Kodi: set-top streaming boxes that take the complexity out of building your own media server

Kodi boxes are commercial video-streaming gadgets that implement XBMC, a longstanding media-server free/open source project, in pre-packaged form, ready to accept third party plugins, including ones that access infringing streaming services, giving users access to practically every video, commercial and noncommercial, for free, with an easy search-interface.

Though XBMC has been around for a long time, it is a real chore to set up your own standalone XBMC server, requiring that you buy a mini-ATX all-in-one PC, install a GNU/Linux OS on it, set up and configure XBMC, and so on. The Kodi boxes take all that complexity out of the picture, prepackaging the system in boxes purpose-built to sit unobtrusively on your media totem. They're a really interesting contrast to the set-top boxes the average American family is forced to spend $200/year renting from their cable-operators, whose power-hungry, trailing-edge architecture have been the subject of a Congressional "Unlock-the-Box" rule for decades, with no motion in sight.

The core Kodi team aren't happy about the integration of copyright infringing services into their platform, and they expend some effort to separate their project from the "TV Addons" community, where development on tools that can infringe takes place.

But companies like Tickbox recombine these two projects into a single, $100 package.

Our household has subscriptions to the majority of streaming services, but that doesn't mean that it's easy to watch programming together on the big screen. The last time we tried for a family movie-night, Hulu wouldn't play on any of my laptop browsers (because I'm running Linux, which isn't supported on its DRM), or on any of my mobile devices (because they're rooted). In the end, it took 30 minutes to find a software/hardware combination that would cast to the big screen in our living room — while a Tickbox or another Kodi box would do the same in an instant, for free.
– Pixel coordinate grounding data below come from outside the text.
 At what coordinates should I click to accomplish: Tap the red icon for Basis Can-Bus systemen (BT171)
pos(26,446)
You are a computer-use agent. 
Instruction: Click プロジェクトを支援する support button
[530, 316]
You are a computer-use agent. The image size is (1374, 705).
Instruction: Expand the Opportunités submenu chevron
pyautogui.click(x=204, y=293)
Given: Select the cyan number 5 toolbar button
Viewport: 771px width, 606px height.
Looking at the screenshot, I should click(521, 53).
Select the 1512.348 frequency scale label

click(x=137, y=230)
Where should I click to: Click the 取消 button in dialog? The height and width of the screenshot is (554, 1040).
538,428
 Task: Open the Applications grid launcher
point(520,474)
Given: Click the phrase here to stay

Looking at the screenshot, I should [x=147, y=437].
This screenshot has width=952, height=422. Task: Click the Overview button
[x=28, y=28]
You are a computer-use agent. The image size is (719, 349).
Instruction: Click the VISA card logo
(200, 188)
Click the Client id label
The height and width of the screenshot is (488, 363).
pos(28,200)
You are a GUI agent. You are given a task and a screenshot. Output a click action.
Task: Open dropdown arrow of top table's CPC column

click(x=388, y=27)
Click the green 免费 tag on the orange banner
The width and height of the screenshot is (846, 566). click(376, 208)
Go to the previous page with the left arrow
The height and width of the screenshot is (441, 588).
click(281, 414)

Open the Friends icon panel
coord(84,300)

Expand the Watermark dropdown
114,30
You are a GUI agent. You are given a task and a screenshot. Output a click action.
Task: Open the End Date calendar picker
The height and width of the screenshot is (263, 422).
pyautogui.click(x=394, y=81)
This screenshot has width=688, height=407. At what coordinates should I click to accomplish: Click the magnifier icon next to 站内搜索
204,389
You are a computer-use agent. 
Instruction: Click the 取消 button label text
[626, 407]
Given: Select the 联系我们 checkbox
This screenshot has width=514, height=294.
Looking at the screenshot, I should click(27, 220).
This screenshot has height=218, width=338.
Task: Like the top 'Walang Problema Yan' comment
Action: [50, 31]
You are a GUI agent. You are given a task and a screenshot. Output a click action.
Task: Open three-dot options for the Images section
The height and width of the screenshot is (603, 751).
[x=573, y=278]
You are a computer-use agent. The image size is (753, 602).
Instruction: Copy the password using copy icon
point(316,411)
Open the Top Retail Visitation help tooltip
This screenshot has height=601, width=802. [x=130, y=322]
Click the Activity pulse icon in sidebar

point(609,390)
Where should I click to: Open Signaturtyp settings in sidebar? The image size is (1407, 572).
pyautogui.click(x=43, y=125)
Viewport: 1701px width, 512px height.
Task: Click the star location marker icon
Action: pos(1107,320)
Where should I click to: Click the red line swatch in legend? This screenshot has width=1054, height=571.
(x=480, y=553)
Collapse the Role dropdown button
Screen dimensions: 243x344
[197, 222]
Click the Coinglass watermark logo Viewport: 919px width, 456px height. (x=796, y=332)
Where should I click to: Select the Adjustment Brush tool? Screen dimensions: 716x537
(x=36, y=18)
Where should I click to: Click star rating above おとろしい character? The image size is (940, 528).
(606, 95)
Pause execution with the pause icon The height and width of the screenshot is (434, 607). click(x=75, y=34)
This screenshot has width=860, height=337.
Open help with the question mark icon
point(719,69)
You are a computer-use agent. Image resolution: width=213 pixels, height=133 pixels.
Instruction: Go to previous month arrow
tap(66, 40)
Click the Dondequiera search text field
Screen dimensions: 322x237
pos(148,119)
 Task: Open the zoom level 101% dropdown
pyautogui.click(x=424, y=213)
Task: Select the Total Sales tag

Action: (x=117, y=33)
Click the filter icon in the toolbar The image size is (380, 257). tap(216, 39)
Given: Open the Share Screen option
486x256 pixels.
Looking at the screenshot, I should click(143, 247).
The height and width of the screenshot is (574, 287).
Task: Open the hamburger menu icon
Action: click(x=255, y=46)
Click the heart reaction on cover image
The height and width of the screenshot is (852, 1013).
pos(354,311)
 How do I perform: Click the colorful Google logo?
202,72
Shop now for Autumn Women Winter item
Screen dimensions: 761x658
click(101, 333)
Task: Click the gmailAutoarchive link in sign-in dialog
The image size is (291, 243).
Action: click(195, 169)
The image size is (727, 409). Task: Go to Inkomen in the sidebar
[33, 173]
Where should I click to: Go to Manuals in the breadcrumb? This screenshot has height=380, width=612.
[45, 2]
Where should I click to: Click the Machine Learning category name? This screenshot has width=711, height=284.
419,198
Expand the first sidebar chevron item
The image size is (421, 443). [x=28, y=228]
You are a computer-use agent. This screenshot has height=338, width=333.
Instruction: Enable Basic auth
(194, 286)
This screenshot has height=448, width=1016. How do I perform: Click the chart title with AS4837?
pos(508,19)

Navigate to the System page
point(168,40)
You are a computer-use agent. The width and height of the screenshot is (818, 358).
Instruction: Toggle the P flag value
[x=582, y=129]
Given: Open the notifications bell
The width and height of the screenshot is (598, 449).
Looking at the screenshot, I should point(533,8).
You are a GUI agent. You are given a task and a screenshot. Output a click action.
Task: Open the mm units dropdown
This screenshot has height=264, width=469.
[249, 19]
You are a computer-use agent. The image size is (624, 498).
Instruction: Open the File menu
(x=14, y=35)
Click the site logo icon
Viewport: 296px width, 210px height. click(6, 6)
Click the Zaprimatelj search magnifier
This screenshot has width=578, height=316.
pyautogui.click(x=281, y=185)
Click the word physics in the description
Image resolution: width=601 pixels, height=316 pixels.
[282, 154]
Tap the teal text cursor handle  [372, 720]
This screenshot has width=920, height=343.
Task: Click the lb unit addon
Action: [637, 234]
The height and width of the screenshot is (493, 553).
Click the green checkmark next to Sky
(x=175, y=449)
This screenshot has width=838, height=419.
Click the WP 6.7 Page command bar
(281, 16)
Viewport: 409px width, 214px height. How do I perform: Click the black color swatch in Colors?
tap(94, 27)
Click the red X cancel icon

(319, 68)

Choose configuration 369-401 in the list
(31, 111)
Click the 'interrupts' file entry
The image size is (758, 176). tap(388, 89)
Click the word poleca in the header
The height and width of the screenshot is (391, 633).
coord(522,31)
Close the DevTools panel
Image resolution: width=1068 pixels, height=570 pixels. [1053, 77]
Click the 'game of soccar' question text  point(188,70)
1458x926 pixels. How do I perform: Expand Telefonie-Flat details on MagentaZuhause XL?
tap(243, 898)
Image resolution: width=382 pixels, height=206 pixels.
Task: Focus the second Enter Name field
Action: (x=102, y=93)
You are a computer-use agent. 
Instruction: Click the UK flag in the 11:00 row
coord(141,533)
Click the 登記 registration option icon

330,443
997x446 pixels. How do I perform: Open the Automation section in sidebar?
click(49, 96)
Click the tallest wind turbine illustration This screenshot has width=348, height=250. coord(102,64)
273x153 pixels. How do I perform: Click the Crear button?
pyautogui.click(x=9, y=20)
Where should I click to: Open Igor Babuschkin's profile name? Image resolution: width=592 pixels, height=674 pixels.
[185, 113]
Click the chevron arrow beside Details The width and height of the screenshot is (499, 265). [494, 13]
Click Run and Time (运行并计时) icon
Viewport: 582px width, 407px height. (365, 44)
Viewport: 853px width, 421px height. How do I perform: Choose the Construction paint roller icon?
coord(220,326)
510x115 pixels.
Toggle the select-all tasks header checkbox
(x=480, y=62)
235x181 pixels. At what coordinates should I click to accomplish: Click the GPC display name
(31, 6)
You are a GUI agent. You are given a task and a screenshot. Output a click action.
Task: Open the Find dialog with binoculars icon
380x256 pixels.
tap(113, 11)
Tickbox is being sued by "a coalition of Hollywood studios, Netflix, and Amazon."

The Electronic Frontier Foundation, a prominent digital rights group, has come out in support of Lackman and TV Addons, drawing those same lines. "These lawsuits by big TV incumbents seem to have a few goals: to expand the scope of secondary copyright infringement yet again, to force major Kodi add-on distributors off of the Internet, and to smear and discourage open source, freely configurable media players by focusing on the few bad actors in that ecosystem," wrote EFF lawyers Jeremy Malcolm and Mitch Stoltz recently.
And while the TickBox TV and TV Addons suits have substantive differences, it's still worth noting that neither targets the specific developers behind those infringing plugins, or the people putting pirated materials online in the first place. Or, for that matter, the person watching the video on the Kodi box. Hollywood and the music industry rarely targets individuals in that way, but there is some legal risk to the home viewer.

"There would technically have to be legal exposure. In order to be able to hold these types of box dependents secondarily liable, the law requires there has to be a primary infringer," says Rothken. "That's typically going to be a consumer who's viewing the material, and in some instances other host providers who are streaming the material on the internet."